Thursday, 17 January 2019

Identifying a Flying Object




I had always been highly sceptical about stories concerning visits from other worlds. There are plenty of people who swear blind that they have seen objects in the sky that simply had to contain beings from far away whose aim was probably to colonise our planet and destroy anyone who stood in their way.
There were even tales of supposed encounters with strange creatures that had actually landed and made contact with us. However, nobody could ever produce any solid proof of this. The tellers of these tales were almost always either off their heads or clever hoaxers who dressed up dead animals to look like corpses of aliens.
As for those inverted saucers in the sky, they could always be explained away as cloud shapes or reflections seen in aircraft windows. As I said, being sceptical was clearly the sensible way to go.
That was why I simply did not believe the reports that came our way about what some astronomers had seen in their powerful telescopes. They said that a strange object was heading our way that had to be of alien manufacture. It just could not be explained in any other way. 
It was of no great size, they said, so there was no way it could contain an invasion force of little green people. Indeed, it did not look like a vessel of any kind. It had a large white dish and lots of bits sticking out of it at odd angles. It could be nothing other than a set of scientific instruments and the means of relaying its information back to wherever it had come from.
Our leaders had to make a hurried decision, because this thing was travelling incredibly fast and, if we did nothing, it would pass us by very quickly and its secrets be lost to us forever. The chance had come to confirm, at long last, that we were not the only intelligent life forms in the Universe and that someone else was out there and was doing exactly what we had been doing for many generations, namely looking for other life-bearing planets.
As it happened, we had a spacecraft with just the right equipment for the job that could be launched immediately. This was done, and the strange object was caught in a net and dragged back to the surface, where it could be examined in detail.
One thing that soon became apparent was that this craft was extremely old. Examinations were made of the materials of which it was composed, some of which were radioactive, and these showed that the craft must have been travelling for nearly as long as our species had been developing. Our planet had nothing on it more intelligent than creatures dwelling in swamps and saying “Ugg” to each other when this thing had started on its way. It had clearly long stopped sending information back to base and therefore posed absolutely no threat to us.
But where had it come from, and what sort of being had sent it?
Then a remarkable discovery was made. The scientists found a disc, made of what was probably gold, that appeared to be completely undamaged despite the vast amount of time that it had passed on his journey from one world to another. This was unlike any of the other instruments on board and so did not appear to be for the purpose of gathering information. There could only be one explanation – this was a means of giving information, not receiving it.
For one thing, the disk was sheathed in a cover that was inscribed with information that was not difficult to interpret. It told us which solar system the host planet orbited, and also gave full instructions about what to do with the disc, which was a repository of sounds, images, and a host of other information.
The disc proved to be a time capsule of a complete alien civilization, or maybe that should be a group of civilizations, because what came across was a picture of a very diverse world, in many respects. The most intelligent beings, who must have been the ones that made the disc and sent the craft on its way, clearly came in many shapes and sizes, as did the other creatures that inhabited their planet.
There were images of landscapes that ranged from huge cities to barren deserts, icy wastes and mountain ranges, as well as land that was used to grow food and seas that were swarming with fish.
The sounds included voices that appeared to speak in many different languages, and sounds that said nothing but were presumably made simply to give pleasure – some of these were indeed very beautiful, others less so.

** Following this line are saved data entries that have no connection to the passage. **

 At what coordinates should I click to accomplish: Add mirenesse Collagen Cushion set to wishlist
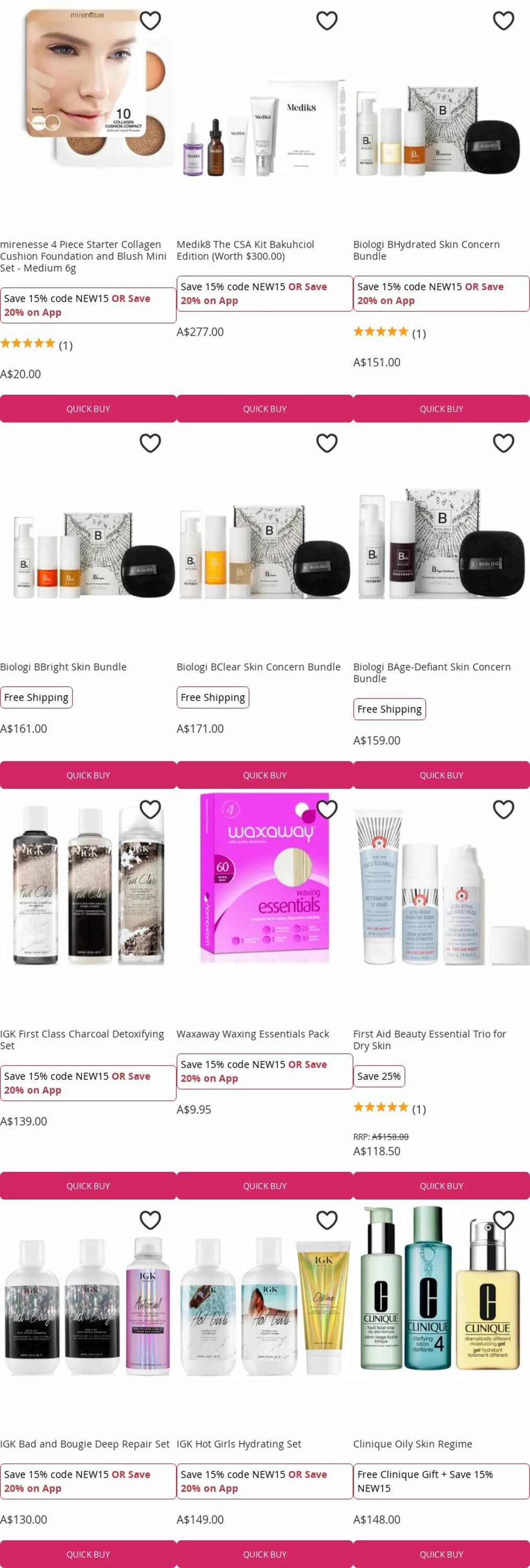tap(151, 21)
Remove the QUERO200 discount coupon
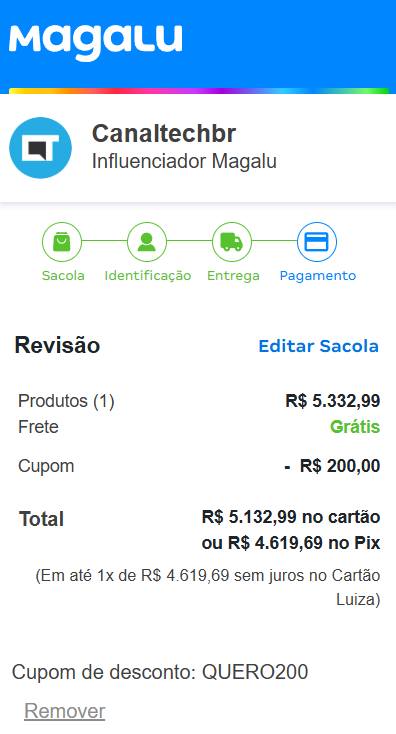Viewport: 396px width, 734px height. tap(65, 711)
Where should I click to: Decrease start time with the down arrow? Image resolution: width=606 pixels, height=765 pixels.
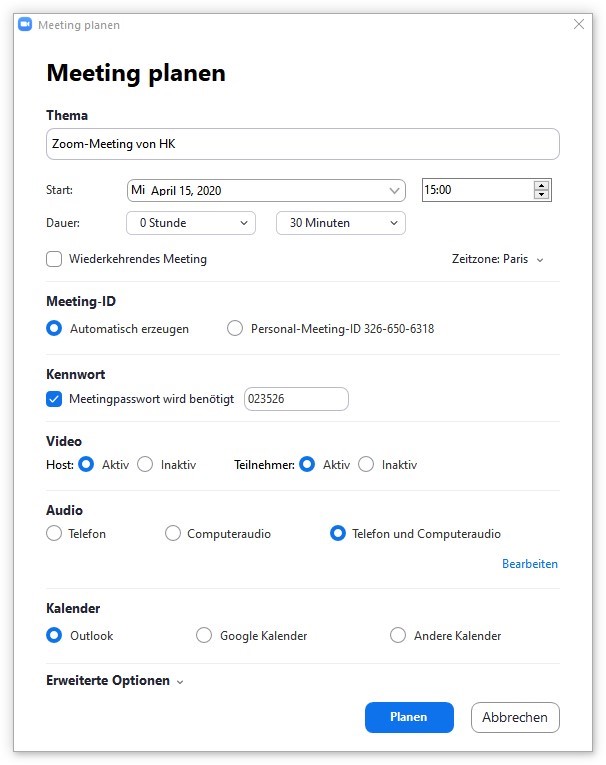point(542,194)
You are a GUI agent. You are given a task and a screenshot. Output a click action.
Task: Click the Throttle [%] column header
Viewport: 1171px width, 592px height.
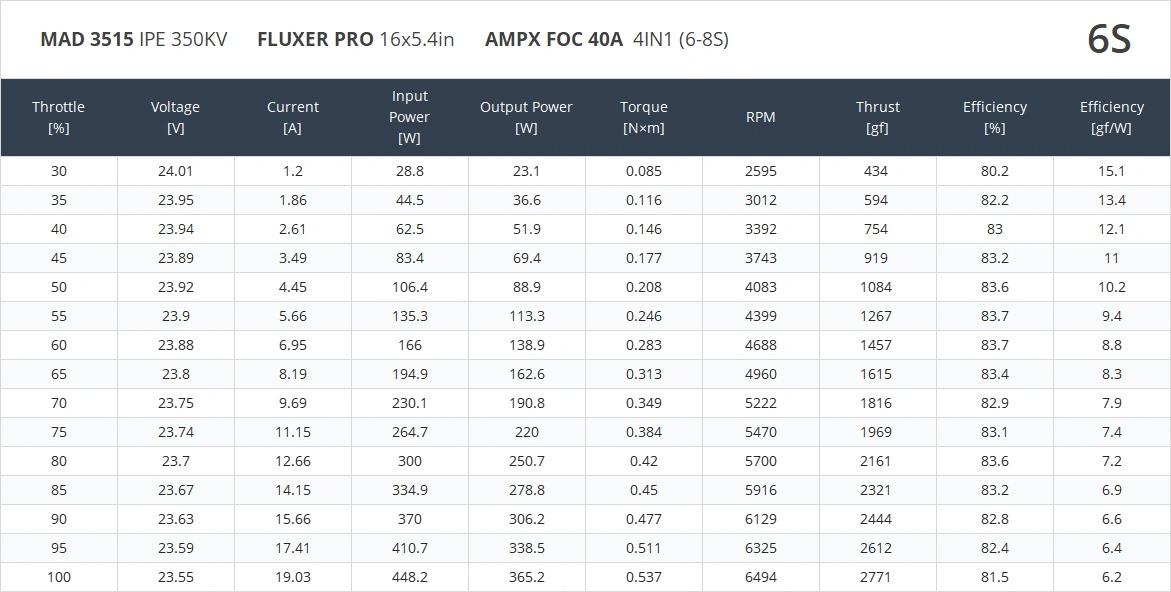pyautogui.click(x=58, y=117)
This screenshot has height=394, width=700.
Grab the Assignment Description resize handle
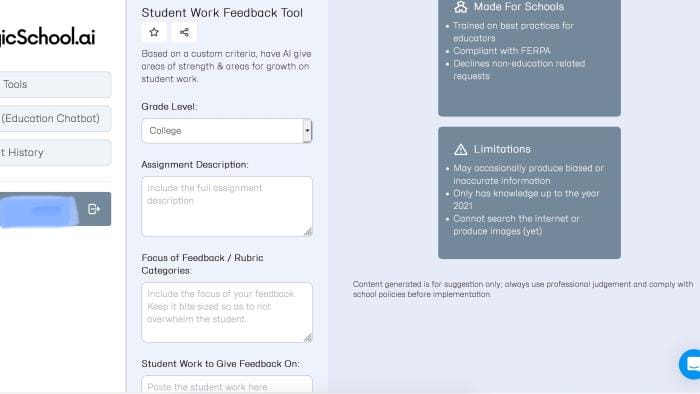pyautogui.click(x=308, y=232)
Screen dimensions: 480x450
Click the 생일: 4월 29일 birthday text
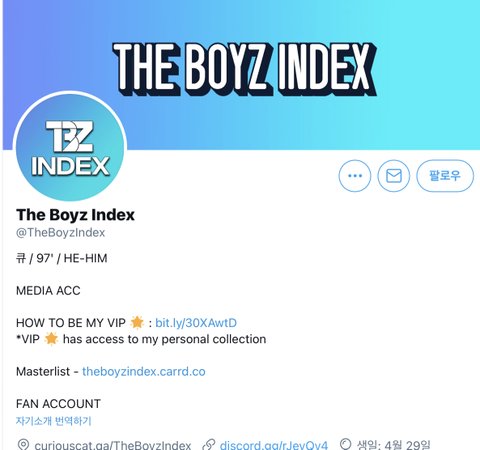click(x=394, y=445)
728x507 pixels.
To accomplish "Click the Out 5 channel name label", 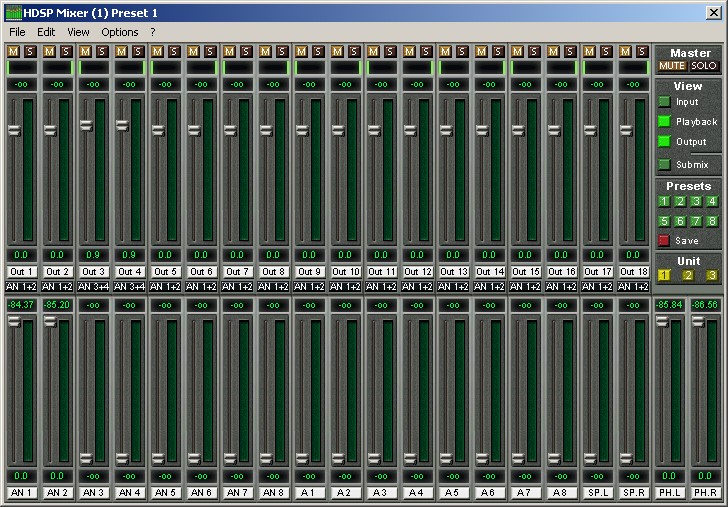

So there we were, the recipients of a gift from a world that was so far away that it could only be detected with the most powerful telescopes we could devise. These alien people presumably had another purpose when they launched this craft – maybe they only wanted to explore their own solar system, but reckoned that it might well escape and end up being seen by lifeforms of which they could know nothing but assume must exist.
The ironic thing is that our experts recently detected a huge supernova explosion in a region of space not far from the solar system in question. They calculated that the blast would have produced a massive amount of radiation that would have destroyed all forms of life on any planet even remotely close.
What this means is that, even if the civilizations that we had seen on the disc had survived in some shape or form to this day, they could not have done so any longer. In other words, we now have in our hands the only record that life, intelligent or otherwise, ever existed on Planet Earth.